PI Global Investments
Alternative Investments

Crypto Brief – Lowenstein Crypto Newsletter – June 4, 2026 | Lowenstein Sandler LLP


Lowenstein Crypto advises leading digital asset and cryptocurrency projects, exchanges, and trading firms. Our practice covers regulatory advice, transactions and structuring advice, investigations, and adversarial matters including commercial disputes, bankruptcy, and related litigation. As these markets continue their rapid growth and market participants continue to evolve and mature their businesses, we are providing this weekly digest as a resource that highlights and summarizes a selection of key recent legal regulatory developments.


Clarity Act Reported to the Senate and Placed on the Legislative Calendar

On June 1, H.R. 3633, the Digital Asset Market Clarity Act, was reported to the Senate by Sen. Tim Scott of South Carolina and placed on the Senate Legislative Calendar. The measure had cleared the Senate Banking Committee on May 14 in a 15-9 bipartisan vote and still must be reconciled with the parallel Digital Commodity Intermediaries Act (S. 3755) approved by the Senate Agriculture Committee. Key points of contention remain ahead of a floor vote, including an unresolved conflict-of-interest/ethics provision for government officials holding digital assets, the treatment of stablecoin yield, the scope of decentralized finance obligations, and the Securities and Exchange Commission/Commodity Futures Trading Commission jurisdictional balance. The bill text and actions are available here.

DATASET CONTENT:
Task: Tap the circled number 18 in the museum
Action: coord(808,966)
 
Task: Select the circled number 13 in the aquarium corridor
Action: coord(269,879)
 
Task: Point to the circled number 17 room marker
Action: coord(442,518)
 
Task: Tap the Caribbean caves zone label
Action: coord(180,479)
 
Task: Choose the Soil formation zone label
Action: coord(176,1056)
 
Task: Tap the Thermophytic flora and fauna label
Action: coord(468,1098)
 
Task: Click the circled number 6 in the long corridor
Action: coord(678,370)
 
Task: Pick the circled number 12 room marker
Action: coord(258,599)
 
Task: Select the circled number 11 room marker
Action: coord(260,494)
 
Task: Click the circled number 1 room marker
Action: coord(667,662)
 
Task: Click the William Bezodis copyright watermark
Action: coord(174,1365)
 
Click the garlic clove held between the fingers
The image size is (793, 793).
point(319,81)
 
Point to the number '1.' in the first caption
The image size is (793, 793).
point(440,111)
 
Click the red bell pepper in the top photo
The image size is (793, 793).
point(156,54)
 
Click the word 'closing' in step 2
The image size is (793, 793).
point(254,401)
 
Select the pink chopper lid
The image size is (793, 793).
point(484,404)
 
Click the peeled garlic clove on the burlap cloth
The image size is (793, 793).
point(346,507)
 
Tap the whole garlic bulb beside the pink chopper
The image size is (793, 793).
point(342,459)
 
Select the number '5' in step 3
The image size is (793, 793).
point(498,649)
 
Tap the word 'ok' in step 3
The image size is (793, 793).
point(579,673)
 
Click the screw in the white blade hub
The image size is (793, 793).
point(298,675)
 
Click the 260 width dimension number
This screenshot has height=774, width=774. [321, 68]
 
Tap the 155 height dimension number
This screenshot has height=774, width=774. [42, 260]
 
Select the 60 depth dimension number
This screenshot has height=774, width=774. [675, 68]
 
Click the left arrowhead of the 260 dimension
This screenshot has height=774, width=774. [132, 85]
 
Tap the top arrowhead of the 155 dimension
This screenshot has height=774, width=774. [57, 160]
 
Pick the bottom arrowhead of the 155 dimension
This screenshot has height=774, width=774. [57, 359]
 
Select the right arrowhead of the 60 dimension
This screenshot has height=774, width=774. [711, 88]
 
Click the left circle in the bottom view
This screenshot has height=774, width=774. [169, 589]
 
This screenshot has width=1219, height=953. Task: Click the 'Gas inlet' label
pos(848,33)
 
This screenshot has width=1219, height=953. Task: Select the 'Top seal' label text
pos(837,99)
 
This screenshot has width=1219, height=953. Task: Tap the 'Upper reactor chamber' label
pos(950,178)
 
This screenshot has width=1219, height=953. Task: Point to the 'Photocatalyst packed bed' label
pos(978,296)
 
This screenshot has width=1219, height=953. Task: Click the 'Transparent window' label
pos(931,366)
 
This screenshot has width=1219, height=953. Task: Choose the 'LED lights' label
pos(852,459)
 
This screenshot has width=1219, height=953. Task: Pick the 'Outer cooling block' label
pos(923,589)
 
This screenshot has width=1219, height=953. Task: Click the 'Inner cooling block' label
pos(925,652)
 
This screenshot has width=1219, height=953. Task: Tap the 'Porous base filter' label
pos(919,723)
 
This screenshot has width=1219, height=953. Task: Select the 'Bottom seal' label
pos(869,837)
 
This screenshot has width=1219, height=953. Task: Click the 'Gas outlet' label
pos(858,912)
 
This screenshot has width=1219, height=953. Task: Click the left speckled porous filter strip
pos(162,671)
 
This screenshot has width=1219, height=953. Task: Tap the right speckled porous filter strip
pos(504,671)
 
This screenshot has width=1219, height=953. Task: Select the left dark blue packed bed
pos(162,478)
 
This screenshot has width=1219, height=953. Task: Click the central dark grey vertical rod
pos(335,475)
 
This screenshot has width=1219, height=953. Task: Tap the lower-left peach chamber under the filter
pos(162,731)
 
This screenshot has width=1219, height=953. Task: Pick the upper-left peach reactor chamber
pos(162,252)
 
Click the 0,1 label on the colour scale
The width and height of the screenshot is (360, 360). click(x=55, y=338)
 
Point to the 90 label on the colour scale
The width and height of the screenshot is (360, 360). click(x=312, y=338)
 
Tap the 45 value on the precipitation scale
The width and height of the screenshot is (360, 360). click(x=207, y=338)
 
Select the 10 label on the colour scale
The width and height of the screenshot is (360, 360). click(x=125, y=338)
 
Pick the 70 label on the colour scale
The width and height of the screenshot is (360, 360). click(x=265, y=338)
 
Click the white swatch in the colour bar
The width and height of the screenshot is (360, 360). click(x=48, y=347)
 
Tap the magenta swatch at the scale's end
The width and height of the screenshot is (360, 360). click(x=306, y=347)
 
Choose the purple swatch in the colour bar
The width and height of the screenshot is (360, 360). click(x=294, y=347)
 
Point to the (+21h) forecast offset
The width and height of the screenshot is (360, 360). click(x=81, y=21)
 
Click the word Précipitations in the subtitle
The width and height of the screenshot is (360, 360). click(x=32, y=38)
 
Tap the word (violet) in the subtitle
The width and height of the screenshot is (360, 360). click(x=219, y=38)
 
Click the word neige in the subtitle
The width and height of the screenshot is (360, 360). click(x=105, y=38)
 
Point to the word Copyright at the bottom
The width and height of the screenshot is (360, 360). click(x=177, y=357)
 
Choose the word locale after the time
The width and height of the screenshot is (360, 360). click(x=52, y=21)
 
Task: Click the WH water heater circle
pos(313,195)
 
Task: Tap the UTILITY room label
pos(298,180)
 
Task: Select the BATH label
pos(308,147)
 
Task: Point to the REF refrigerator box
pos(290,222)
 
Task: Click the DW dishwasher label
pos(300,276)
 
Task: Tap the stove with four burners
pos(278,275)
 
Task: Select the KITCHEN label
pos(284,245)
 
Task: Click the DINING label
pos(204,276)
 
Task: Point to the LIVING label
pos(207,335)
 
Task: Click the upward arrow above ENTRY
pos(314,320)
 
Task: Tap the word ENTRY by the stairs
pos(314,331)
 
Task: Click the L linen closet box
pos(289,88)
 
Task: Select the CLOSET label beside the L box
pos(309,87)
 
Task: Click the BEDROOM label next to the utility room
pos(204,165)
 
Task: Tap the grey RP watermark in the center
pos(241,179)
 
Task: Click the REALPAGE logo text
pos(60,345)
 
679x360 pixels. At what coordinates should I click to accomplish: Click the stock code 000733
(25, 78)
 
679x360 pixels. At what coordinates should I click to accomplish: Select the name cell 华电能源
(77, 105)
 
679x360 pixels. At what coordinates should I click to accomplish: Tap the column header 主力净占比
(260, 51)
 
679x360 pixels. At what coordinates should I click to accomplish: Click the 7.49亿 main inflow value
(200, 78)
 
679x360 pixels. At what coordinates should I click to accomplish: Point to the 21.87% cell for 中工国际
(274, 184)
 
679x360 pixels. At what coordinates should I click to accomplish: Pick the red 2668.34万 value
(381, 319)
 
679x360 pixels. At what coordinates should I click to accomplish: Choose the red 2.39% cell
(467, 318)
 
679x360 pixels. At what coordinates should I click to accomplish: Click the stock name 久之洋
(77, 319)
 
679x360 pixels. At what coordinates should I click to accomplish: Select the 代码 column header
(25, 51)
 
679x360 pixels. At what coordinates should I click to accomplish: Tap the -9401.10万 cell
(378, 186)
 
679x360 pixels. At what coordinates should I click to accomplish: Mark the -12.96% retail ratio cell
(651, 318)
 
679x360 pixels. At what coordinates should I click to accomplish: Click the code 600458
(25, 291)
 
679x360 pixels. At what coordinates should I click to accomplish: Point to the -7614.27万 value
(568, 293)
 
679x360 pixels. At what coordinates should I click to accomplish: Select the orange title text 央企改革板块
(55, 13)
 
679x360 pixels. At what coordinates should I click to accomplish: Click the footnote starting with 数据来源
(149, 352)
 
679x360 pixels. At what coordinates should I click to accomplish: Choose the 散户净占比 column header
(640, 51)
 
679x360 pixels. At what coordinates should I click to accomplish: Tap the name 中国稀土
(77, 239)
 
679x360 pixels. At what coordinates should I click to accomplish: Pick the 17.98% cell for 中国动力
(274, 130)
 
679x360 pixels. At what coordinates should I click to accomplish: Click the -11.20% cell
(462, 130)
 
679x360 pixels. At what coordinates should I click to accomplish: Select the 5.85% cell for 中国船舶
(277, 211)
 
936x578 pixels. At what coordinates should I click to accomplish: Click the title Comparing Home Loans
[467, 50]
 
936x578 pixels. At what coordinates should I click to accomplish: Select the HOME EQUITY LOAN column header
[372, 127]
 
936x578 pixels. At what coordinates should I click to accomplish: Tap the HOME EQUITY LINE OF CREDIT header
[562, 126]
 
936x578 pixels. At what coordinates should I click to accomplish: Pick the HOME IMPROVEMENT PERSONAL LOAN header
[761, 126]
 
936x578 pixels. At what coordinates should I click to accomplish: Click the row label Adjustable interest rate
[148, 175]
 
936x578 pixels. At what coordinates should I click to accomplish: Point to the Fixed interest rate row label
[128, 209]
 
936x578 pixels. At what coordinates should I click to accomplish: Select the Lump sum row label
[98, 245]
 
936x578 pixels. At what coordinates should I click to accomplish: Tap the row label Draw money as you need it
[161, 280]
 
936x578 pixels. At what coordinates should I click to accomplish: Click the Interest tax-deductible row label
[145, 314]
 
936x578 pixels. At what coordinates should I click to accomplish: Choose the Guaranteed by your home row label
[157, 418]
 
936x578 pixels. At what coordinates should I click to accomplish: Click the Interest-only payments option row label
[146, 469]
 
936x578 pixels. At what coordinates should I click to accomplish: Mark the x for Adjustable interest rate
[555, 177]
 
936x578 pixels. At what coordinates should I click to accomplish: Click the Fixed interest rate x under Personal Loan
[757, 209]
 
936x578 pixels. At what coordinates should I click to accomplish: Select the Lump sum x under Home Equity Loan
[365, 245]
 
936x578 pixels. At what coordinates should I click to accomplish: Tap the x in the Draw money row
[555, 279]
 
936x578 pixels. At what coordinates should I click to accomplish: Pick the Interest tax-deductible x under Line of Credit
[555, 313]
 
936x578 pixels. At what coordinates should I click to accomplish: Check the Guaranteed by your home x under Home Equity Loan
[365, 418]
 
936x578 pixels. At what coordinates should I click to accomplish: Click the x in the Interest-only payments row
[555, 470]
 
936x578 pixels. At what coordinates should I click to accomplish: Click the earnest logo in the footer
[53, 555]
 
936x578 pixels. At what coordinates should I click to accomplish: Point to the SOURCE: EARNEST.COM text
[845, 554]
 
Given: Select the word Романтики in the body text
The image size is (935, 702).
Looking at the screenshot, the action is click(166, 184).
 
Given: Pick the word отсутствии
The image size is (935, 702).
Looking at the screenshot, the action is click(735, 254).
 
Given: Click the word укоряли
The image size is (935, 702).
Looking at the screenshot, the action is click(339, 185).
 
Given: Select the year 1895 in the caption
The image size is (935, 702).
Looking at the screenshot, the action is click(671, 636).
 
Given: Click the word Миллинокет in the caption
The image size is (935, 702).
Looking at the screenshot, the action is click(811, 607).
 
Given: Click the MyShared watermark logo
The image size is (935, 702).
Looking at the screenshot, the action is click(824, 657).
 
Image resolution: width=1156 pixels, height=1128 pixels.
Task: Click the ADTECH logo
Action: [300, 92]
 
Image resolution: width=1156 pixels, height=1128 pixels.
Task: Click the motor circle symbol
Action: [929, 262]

EXERCISE: Could you set down, word for word, the stretch of the crypto newsletter above between "Clarity Act Reported" and "are available here.", inclusive?

ANSWER TO THIS TASK:
Clarity Act Reported to the Senate and Placed on the Legislative Calendar

On June 1, H.R. 3633, the Digital Asset Market Clarity Act, was reported to the Senate by Sen. Tim Scott of South Carolina and placed on the Senate Legislative Calendar. The measure had cleared the Senate Banking Committee on May 14 in a 15-9 bipartisan vote and still must be reconciled with the parallel Digital Commodity Intermediaries Act (S. 3755) approved by the Senate Agriculture Committee. Key points of contention remain ahead of a floor vote, including an unresolved conflict-of-interest/ethics provision for government officials holding digital assets, the treatment of stablecoin yield, the scope of decentralized finance obligations, and the Securities and Exchange Commission/Commodity Futures Trading Commission jurisdictional balance. The bill text and actions are available here.